# Your goal:
Filter the entries down to the lines containing "field", and copy those lines.
*** Data to process ***
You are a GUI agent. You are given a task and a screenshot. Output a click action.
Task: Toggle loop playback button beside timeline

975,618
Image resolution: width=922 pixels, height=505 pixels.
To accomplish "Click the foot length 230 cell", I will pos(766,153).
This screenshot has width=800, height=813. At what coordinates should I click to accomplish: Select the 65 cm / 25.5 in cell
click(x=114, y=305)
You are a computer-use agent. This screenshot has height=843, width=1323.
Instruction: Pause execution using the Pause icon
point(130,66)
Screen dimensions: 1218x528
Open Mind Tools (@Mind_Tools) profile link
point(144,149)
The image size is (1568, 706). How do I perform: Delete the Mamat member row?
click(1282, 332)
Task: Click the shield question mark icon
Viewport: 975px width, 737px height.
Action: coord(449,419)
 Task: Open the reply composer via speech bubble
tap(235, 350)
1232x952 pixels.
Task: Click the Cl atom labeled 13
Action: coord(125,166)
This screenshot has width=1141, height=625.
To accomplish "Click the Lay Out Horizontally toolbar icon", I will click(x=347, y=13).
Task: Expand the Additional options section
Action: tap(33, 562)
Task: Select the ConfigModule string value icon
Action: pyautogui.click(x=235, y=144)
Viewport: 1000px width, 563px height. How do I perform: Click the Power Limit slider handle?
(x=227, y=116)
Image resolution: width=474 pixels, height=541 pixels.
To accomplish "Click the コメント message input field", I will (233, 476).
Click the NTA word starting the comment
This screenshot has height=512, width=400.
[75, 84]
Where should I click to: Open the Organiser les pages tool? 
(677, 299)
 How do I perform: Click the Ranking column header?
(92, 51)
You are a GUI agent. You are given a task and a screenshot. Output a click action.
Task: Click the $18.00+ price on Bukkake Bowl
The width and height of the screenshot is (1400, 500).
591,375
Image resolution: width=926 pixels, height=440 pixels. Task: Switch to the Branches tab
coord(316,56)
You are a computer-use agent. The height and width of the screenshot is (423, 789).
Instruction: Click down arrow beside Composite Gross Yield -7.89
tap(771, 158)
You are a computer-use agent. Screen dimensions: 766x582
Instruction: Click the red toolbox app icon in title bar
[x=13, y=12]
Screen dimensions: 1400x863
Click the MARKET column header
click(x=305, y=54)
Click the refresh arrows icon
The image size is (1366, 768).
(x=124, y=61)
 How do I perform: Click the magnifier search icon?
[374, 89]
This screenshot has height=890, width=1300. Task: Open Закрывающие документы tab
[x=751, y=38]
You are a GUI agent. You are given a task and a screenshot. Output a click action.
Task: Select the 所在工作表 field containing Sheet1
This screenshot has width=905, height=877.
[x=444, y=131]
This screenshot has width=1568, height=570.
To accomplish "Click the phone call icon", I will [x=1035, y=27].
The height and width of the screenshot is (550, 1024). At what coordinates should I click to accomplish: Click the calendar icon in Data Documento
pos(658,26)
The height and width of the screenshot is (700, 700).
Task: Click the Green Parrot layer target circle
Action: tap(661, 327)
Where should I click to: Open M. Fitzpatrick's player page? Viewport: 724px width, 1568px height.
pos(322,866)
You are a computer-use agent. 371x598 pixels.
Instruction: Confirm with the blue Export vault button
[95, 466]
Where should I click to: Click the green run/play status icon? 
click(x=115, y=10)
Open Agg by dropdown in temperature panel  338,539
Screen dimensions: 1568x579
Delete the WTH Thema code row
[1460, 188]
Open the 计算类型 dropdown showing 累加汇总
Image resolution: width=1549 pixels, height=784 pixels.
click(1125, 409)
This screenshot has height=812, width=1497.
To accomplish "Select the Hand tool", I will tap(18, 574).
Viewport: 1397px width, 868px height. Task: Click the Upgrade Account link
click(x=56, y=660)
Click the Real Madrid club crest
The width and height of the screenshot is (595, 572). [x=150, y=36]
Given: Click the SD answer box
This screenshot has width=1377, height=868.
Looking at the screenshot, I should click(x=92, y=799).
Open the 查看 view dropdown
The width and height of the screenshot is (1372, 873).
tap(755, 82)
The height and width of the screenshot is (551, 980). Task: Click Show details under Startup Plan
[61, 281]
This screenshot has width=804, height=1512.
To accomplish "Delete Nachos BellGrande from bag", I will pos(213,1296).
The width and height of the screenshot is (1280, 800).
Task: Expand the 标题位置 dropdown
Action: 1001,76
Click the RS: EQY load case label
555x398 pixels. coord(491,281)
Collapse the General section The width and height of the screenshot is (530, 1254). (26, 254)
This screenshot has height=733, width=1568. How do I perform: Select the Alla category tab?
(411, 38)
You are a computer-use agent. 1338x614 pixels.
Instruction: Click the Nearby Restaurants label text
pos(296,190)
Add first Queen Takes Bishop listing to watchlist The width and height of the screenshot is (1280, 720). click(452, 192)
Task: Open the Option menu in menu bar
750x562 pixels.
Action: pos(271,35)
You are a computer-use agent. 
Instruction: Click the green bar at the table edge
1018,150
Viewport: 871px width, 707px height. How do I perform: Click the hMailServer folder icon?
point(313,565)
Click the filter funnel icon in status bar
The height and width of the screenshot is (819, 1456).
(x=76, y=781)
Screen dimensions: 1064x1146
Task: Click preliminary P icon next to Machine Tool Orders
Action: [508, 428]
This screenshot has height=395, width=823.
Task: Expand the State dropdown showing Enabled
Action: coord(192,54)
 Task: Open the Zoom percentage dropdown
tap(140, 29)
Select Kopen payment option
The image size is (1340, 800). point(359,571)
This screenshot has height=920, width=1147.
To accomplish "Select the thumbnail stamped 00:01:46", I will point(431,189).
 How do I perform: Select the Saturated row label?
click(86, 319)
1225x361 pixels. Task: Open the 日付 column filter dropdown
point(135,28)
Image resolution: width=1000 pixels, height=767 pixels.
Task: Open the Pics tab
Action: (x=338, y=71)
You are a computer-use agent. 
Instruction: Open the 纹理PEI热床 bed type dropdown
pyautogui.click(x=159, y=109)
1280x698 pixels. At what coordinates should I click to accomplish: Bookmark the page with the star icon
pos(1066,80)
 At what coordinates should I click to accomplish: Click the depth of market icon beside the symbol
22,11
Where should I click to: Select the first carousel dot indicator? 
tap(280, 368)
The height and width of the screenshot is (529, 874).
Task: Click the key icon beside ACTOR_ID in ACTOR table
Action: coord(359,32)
*** End of Data to process ***
# Answer section:
To accomplish "Click the コメント message input field", I will (233, 476).
Task: Select the 所在工作表 field containing Sheet1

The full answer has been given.